市面常见的鉴权方式有两种,一种是基于session,另一种是基于token方式的鉴权,我们来浅谈一下两种 鉴权方式的区别。

两种鉴权方式对比

session

  1. 安全性:session是基于cookie进行用户识别的,cookie如果被截获,用户很容易受到跨站请求伪造的攻击。
  2. 扩展性:session是有状态的,是具有IP黏贴性和有中心化特性的,在分布式环境下,虽然每台服务器业务逻辑一样,但是session是保存在各个服务器中的,而且每个服务器内存是不共享的,如果使用session去实现分布式部署的话,需要使用其他的一些技术手段去实现,比如spring session,将session保存在第三方服务中,比如redis,这样一旦第三方服务出现问题,整个验权系统就会奔溃,在电商系统及高并发系统中的集群化处理显然是不合适的。
  3. 抗压能力:通常session是存储在内存中的,每个用户通过认证后都会将session存储在服务器内存中,当用户量增大的情况下服务器的压力也随之增大。

token

  1. 安全性:浏览器会将接收到的token值存储在Local Storage中,(通过js代码写入Local Storage,通过js获取,并不会像cookie一样自动携带)
  2. 扩展性:token是无状态的,是去中心化的,在分布式环境下,各个服务器中的服务只对token进行数据查询,它不需要在服务端保留用户信息或者会话信息,这意味着用户不需要考虑登录的是哪一台服务器,高效的解决了session扩展性的弊端。
  3. 抗压能力:token与session的不同主要在认证成功后,会对当前用户数据进行加密,生成一个加密字符串token,返还给客户端(服务器端并不进行保存)

基于token的鉴权方式

业界常用的授权标准有两种,一种是使用auth2,这种方式更适合于类似第三方授权登录,比如微信、微博、QQ信任登录业务。另一种是oauth,即第三方无需知道用户和密码就可以申请获得该资源的授权,更适用于对用户的权限校验并分配访问权限,比如常见的登录后分配可见资源(按钮、菜单等)类型网站。

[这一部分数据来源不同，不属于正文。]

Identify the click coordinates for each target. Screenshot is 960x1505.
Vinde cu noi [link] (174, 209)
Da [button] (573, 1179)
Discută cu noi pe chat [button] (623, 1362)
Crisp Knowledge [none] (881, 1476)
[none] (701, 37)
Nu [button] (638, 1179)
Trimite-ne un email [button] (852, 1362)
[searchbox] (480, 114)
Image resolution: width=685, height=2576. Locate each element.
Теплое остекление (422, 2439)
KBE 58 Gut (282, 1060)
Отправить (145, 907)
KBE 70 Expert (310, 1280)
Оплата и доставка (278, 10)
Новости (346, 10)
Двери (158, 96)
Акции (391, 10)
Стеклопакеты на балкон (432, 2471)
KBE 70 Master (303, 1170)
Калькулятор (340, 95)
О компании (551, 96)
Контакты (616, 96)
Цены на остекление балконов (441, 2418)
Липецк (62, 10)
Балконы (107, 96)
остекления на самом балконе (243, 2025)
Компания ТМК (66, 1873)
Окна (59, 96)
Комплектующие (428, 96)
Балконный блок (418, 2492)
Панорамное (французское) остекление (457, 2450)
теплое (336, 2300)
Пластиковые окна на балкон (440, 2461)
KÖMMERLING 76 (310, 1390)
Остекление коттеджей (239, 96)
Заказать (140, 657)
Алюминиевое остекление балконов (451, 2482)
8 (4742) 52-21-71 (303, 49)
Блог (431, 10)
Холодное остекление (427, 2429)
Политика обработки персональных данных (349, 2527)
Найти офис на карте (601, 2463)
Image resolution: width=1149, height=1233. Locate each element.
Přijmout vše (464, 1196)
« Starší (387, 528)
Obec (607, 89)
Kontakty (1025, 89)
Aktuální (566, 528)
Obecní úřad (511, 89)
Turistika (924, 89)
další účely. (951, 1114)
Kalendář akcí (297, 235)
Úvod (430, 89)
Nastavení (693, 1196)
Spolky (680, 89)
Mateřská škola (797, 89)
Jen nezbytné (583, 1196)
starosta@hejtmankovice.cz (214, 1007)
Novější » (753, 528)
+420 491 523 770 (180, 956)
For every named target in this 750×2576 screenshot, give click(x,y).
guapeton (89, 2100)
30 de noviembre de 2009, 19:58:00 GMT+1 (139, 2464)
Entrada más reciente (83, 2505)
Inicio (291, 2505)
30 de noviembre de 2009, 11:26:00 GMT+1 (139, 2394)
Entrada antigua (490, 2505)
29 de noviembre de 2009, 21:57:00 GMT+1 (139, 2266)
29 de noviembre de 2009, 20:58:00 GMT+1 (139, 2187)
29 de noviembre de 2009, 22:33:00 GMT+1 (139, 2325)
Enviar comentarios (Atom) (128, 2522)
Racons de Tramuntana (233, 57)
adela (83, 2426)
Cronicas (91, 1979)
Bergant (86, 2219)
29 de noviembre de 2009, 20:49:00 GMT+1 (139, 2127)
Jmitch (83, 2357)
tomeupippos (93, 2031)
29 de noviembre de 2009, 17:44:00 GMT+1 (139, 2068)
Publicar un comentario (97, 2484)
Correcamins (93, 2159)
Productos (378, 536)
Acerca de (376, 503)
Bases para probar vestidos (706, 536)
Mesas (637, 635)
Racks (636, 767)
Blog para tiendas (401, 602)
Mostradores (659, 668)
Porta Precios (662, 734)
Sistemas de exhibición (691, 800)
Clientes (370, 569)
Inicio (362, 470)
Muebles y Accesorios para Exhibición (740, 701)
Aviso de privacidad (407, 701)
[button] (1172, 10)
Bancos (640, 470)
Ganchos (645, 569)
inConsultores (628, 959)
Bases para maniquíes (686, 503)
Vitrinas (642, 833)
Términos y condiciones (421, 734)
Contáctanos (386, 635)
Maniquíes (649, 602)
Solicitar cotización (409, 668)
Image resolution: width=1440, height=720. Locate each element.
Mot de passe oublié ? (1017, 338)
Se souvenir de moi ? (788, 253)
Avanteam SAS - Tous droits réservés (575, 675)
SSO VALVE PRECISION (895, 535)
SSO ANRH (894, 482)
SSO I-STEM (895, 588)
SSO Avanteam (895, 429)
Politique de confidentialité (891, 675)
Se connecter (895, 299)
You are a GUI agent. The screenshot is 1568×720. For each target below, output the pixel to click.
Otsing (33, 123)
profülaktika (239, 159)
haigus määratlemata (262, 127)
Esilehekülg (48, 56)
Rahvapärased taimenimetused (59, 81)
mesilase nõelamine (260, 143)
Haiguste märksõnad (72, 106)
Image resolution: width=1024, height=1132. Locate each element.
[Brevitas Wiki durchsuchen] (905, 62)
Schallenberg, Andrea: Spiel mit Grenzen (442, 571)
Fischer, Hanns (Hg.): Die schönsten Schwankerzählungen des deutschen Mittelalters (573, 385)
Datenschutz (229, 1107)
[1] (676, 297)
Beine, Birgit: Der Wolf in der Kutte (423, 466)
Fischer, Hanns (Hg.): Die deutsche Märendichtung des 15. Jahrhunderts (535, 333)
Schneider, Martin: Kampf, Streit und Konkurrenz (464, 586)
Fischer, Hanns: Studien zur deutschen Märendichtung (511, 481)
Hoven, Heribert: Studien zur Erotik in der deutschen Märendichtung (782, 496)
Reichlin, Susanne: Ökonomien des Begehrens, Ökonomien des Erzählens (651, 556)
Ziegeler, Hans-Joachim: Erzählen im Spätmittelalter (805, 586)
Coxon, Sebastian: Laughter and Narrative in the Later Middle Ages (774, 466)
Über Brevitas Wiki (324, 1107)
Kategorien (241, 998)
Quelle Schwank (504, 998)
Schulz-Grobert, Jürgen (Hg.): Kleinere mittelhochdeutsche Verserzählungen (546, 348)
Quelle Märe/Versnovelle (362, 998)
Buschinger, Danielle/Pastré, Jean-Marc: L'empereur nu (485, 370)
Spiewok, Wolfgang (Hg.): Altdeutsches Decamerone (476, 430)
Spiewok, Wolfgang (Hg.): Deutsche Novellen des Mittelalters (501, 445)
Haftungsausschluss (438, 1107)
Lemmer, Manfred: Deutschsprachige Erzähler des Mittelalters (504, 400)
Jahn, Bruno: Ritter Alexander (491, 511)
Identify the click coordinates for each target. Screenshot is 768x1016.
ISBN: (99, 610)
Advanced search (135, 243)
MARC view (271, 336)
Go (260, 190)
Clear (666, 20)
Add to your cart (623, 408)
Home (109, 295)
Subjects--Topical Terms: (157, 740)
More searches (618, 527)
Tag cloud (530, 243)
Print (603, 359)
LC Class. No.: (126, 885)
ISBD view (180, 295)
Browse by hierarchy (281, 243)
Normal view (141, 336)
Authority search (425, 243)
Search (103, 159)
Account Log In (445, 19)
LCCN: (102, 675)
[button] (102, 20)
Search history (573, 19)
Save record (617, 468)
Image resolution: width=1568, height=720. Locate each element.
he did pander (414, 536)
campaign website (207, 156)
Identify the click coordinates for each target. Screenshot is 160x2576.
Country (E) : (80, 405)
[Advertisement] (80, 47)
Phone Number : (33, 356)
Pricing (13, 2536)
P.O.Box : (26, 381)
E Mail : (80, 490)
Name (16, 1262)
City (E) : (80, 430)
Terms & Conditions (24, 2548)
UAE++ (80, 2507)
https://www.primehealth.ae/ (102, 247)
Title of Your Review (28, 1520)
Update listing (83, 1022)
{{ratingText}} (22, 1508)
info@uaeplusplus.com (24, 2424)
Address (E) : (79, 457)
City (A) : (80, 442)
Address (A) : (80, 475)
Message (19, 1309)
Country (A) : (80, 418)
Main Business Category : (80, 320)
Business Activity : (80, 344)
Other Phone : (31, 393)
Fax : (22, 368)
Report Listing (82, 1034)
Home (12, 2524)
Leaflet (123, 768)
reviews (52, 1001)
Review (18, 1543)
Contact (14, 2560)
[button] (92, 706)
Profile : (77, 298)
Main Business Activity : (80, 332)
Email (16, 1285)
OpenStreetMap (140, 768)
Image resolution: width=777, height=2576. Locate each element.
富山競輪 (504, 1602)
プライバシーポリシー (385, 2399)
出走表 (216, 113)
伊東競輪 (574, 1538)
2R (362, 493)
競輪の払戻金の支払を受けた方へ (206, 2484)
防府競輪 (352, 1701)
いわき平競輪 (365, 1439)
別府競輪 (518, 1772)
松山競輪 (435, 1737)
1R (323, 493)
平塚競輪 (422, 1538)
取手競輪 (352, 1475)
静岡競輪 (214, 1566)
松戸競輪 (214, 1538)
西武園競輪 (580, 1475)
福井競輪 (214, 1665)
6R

Javashop电商系统 采用的是oauth方式的鉴权标准。以下是javashop电商系统对于token鉴权架构的详解。

  1. 登录
    服务端校验密码,成功后返回access_token和refresh_token,客户端记录上述token。
  2. 访问API
    在访问API之前解析access_token,并且查看是否过期,如果不过 期则请求API,如果过期,则要刷新令牌,在请求API。
  3. 刷新token
    携带有效期的refresh_token换回有效token,如果refresh_token过期,则需要用户重新登录。
  4. 注销
    请求注销api,服务器端和客户端应同时删除token的存储。

验权流程

  1. 客户端请求API
    携带access_token信息,如果生成环境不会直接携带access_token,会使用加密后的签名校验。祥见以下防重放机制。
  2. 获取token
    根据环境不同而有不同的获取token方式。
  3. 解析token
    通过JWT工具将token解析。
  4. 由redis读取token
    根据uid拼接key读取access_token, 如果不存在这个用户的token说明已经登出。
  5. 验证token
    判断次token是否属于此uid,判断token是否过期,如果过期则进行以下刷新token的流程。
  6. 注入权限
    如果token验证成功,根据user信息生成权限注入到spring安全上下文中。

刷新token流程

  1. 客户端请求API
    携带refresh_token,如果是生产环境不会直接携带refresh_token信息,详见以下防重放攻击。
  2. 获取token
    根据环境不同而有不同的获取token方式。
  3. 解析token
    通过JWT工具将token解析。
  4. token读取
    根据uid拼接key读取出access_token,如果不存在这个用户的token说明用户已经登出。
  5. 验证token
    判断此token是否属于此uid,判断token是否已经过期,如果过期,则返回refresh_token过期错误,此时用户需要重新登录。
  6. 刷新token
    如果refresh_token 验证成功,则重新生成access_token和refresh_token,上述有效期以当前时间向后计算,替换此用户在redis中的token,并将token返回给客户端。

防重放机制

一、 参数的读取

  1. 在生产环境时,不能直接传递token,而是要传递签名数据,服务器端验签后由Redis中获取签名。
  2. 如果是非生产环境,直接由header中读取token。
    二、 生产环境传递如下参数
    memberid (用户id)
    nonce(随机字串,6位)
    timestamp(当前时间戳,到秒)
    sign= md5( uid+ nonce + timestamp +token )
    三、 验证逻辑
  3. 验证时间戳
    判断时间戳是否起过60s,大于60s则判别为重放功击。
  4. 验证nonce
    首先验证nonce在 reids中是否存在,如果存在,则判别为重放功击,否则将nonce记录在redis中(key为:”nonce”+uid+”_”+nonce),失效时间为60s。
  5. 验证sign
    md5( uid+ nonce + timestamp +token ) 验证是签名是否通过。
  6. 验证token
    通过uid拿到token ,验证逻辑同验权流程。
  • 当然在不同的业务场景下实现方案是多种多样的,仅以此方案抛转引玉,供大家参考。

“基于token机制鉴权架构”的0个回复

  1. Играй только в крутые казино Украины

    Советую выбирать только типовых бонусы, например у Вавады.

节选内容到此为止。